Consider this as well. Had the Scottish Government not thrown in the towel, Nicola’s Chief of Staff Liz Lloyd would that day have been questioned under oath about documents that she would have had to produce to the Court. Lloyd may well also not be anxious to be questioned about the leak of salacious details of one of the allegations, to David Clegg of the Daily Record. Lloyd knows Clegg well.

It really is very difficult to look through all the facts – including some I have not given here as they have not been referred to in open court – and conclude that Nicola was unaware of the stitch-up. I have spoken to dozens of sources this last three weeks, including many elected SNP figures, a couple of civil servants, and others who know Nicola personally. This is my conclusion, based on their extensive observations.

It is no secret that feminism is Nicola’s passion. A gender-balanced Cabinet, all-female shortlists for SNP Holyrood candidates, gender balance on boards of public authorities, these and many more are results of Nicola’s feminist activism in government, much of it admirable. Leslie Evans is close to her and a key ally in driving forward that agenda.

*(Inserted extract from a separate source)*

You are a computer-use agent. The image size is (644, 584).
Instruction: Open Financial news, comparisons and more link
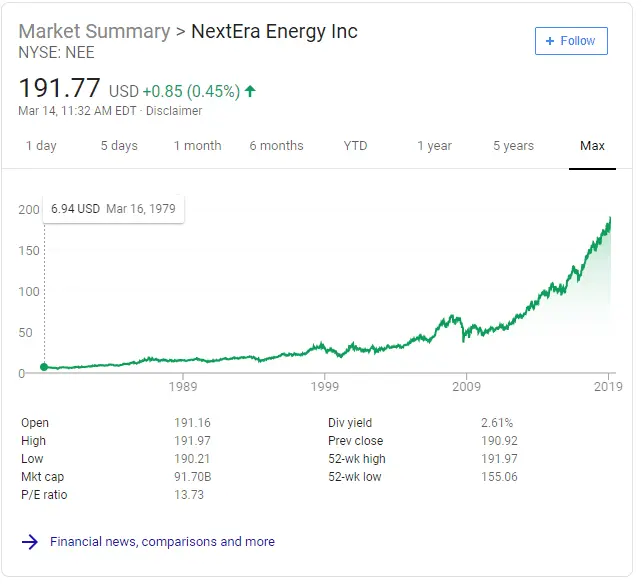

Leslie Evans has built a career out of promoting PC identity politics within local authorities and the civil service. In this story of her dishonesty when an officer at Edinburgh City Council, that appears to be her motivation against the project she sought to penalise. Evans frequently states her feminist principles.

And my gender politics too – my feminism – and I am a feminist – dates back to learning about Elizabeth 1st’s speech at Tilbury (‘I know I have the body of a weak, feeble woman; but I have the heart and stomach of a king’)…
Most Permanent Secretaries are male and the product of private schooling and the Oxbridge system. You might have noticed I’m none of these things. In fact I am only the 30th female Perm Sec in whole history of the UKCS and the first female Perm Sec in Scotland has ever seen.

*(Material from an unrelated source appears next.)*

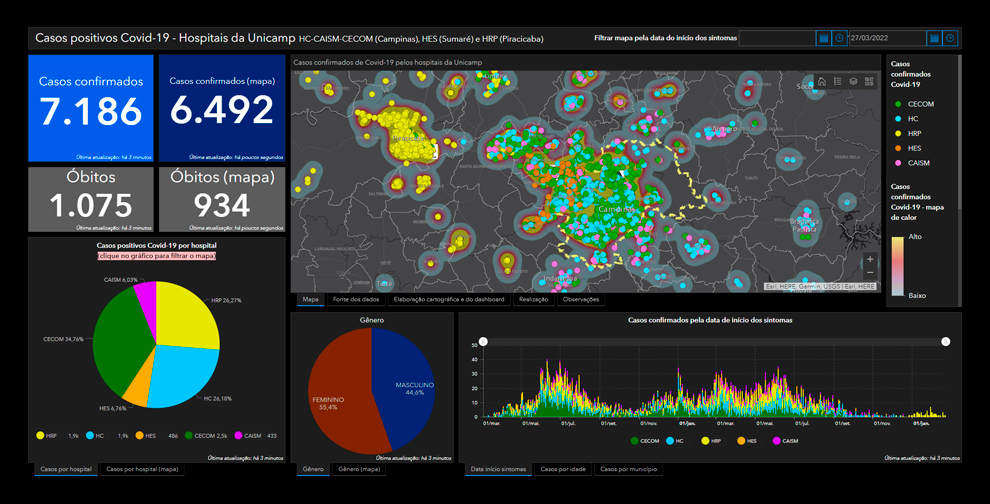
Task: Open the map legend list icon
Action: [x=837, y=81]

She was chosen, from a shortlist, to head the Civil Service in Scotland by Nicola. I am quite certain that the fact she was a woman with a history of promoting gender issues was a major factor in Nicola’s choice. Precisely the same factors also characterise Judith Mackinnon’s career in human resources, as I previously reported. Here is Leslie Evans on gender equality throughout Scottish government:

There’s another key difference between Scotland’s government and the UK’s – for Holyrood’s a world leader in gender diversity. Not only are the perm sec and the leaders of the three biggest parties women, but also half the cabinet, half the directors general, and 46% of the senior civil service.

As in all fields of diversity, Evans warns, this parity’s fragile: “It only takes one or two people to leave, and you’ve got a completely different balance again. You can never have the luxury of thinking you’ve done it.” And does achieving that balance change how government operates? She’s cautious. “I’d be foolish to say that this government feels very different from others, or that the cabinet operates in a markedly different way,” she replies. “I do think there are some broad themes that I can pick out. I think women tend to be a bit more collaborative; sometimes they’re a bit more thoughtful, and less likely to jump to conclusions. But I’m sure that people would challenge me on some of that thinking.”

This key ITV News article from 2015 was headlined “Sturgeon’s Women Power vs Cameron’s Man Power”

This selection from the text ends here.